The VIP Art Fair, opening today, will be an experiment in art and capitalism, another step on the virtualization of the art market. Organizers of the online art fair, James Cohan and Co., convinced the established galleries and other art professionals, with a hope to take the entire art fair experience, and put it online.
Lots written so far. Edward Winkleman, Magda Sawon, Paddy Johnson, Telegraph… Not an alien 3D virtual reality thing, simple slide through high res images with a reference to the works’ size and artists bios. Not an e-commerce site, no place to enter your credit card. Buying by contacting the galleries directly. Live chat with gallery reps and see price ranges for each work. Access to new globalized collectors from Middle East to China. Online haggling with a sheik or an oligarchs via chat function. Video art to benefit from the online venue. Galleries to show more of their best material even they are oversized. No shipping, no lighting, no insurance etc. etc.
What’s new compared to a physical art fair experience? Artworks on display at the booth are replaceable, like a rotating banner ad.
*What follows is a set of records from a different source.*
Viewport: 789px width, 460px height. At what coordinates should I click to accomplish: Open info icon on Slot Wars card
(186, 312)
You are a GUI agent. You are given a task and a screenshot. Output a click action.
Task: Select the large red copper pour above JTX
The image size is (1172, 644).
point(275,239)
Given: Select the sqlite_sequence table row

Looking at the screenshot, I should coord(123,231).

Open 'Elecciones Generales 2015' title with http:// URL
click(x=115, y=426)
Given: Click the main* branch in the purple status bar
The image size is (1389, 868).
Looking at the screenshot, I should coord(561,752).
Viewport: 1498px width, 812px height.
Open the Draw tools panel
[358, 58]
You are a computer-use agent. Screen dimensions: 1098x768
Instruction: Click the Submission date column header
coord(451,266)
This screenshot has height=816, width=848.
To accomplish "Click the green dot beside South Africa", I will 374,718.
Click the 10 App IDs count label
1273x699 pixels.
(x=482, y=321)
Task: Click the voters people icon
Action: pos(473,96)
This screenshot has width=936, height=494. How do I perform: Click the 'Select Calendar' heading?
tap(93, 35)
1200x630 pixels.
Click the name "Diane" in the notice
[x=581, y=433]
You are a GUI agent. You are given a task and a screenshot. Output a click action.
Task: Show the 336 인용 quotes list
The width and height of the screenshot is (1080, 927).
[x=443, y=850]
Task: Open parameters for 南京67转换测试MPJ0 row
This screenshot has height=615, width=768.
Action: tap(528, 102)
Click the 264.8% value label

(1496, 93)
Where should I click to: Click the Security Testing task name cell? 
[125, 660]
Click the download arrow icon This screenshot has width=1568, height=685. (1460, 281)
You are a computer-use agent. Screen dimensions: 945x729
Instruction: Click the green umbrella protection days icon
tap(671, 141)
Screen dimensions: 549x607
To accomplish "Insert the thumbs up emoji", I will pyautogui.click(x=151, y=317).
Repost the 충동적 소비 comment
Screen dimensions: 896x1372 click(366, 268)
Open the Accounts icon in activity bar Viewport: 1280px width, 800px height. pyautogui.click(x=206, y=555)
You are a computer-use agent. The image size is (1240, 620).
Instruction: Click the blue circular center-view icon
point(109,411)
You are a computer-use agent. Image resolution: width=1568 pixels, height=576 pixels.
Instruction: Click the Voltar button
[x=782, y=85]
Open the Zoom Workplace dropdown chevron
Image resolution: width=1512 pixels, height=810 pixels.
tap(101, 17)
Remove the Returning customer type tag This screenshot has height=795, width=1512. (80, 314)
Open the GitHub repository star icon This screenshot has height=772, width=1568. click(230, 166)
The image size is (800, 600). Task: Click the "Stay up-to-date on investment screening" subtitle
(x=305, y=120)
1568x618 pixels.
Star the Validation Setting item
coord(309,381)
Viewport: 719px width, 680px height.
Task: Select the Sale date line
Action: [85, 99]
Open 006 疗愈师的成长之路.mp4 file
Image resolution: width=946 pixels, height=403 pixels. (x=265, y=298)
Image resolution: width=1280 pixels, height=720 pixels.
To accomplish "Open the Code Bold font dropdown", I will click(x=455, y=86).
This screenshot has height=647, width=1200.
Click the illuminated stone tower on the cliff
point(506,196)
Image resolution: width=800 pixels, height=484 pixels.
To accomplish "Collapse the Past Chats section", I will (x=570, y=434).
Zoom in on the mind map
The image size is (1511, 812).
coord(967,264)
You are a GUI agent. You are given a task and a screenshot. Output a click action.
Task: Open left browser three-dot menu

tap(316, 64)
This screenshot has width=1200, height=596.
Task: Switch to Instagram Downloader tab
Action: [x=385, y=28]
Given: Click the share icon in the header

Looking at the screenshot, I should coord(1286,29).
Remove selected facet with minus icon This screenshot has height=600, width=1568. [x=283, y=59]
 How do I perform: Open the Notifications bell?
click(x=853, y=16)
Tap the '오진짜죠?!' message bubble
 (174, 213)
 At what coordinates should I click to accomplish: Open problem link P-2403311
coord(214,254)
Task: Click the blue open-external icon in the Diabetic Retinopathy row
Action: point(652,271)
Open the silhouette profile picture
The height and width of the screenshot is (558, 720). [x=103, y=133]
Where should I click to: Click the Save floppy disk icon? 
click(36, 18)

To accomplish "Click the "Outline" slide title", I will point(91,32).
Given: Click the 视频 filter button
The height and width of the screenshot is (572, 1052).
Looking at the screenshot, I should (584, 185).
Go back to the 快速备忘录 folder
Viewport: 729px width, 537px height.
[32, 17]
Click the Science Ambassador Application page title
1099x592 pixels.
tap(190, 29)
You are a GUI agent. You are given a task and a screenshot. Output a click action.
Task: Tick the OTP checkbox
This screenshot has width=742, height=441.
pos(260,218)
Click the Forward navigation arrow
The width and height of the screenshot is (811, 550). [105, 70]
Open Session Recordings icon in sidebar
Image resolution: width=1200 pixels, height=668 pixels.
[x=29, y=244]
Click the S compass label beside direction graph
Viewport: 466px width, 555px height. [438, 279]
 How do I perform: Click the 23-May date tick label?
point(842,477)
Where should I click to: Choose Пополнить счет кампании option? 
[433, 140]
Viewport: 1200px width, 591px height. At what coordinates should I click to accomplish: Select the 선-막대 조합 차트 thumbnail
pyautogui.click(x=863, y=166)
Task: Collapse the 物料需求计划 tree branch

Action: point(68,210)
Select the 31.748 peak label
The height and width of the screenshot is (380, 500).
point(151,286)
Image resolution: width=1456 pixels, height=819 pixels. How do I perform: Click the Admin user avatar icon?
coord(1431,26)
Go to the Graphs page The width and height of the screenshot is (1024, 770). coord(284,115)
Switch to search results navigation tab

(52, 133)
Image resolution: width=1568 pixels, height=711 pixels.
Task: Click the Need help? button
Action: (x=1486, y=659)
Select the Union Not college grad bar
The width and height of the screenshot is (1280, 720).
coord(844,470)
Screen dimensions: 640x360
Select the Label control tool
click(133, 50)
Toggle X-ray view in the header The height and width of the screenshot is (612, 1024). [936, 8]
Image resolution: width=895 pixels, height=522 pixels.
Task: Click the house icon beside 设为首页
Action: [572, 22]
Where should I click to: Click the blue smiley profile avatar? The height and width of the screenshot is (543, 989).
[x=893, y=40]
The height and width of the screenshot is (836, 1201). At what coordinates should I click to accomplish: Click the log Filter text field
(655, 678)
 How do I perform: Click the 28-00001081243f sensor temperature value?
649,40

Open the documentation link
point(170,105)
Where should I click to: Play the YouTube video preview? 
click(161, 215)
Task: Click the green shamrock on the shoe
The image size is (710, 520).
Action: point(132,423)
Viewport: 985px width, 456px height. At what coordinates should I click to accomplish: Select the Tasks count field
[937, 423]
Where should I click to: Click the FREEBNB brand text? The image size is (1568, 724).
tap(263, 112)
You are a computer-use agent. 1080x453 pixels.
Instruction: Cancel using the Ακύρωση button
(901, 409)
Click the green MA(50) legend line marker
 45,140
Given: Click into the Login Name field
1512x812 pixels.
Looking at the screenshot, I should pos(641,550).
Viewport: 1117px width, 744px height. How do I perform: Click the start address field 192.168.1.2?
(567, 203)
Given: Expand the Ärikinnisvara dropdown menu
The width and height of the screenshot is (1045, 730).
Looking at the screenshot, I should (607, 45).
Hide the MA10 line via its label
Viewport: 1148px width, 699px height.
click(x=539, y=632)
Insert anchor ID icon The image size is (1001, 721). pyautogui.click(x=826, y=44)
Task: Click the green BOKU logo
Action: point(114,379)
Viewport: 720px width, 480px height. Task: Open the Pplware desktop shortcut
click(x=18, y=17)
Dealers can keep track of all their conversations with collectors. Visitors can “favorite” work or share their collections. You can follow the footsteps of a star curator or a museum director.
IM or Skype rights will run you $100 the first two days, $20 after the 2nd day. Since the entry to the fair is via registration, organizers have the most complete list of e-mails anywhere in the art world, as well as the wealth of data (from personal preferences to buying history) at their disposal from their server logs.
All roles fulfilled, all material experience virtualized. Soon all galleries and art fairs will want such a virtualized organ. Virtualization will lead to multiplication elsewhere. Online socialization and virtualized computation will aid the gallery startup in the cloud. Art market will turn into a massively multiplayer online thing. Biennales turn into continuales. Disruption happens, paradigms shift.
After all, this is romantic. I think about Alexei Shulgin’s Form Art Competition. Olia Lialina’s Will-n-Testament. Heath Bunting’s Documenta X. Ubermorgen’s Amazon Noir. Runme. Openstudio. Meta-Markets. Software artists. Hacktivists. We are now in a post-hypertext world.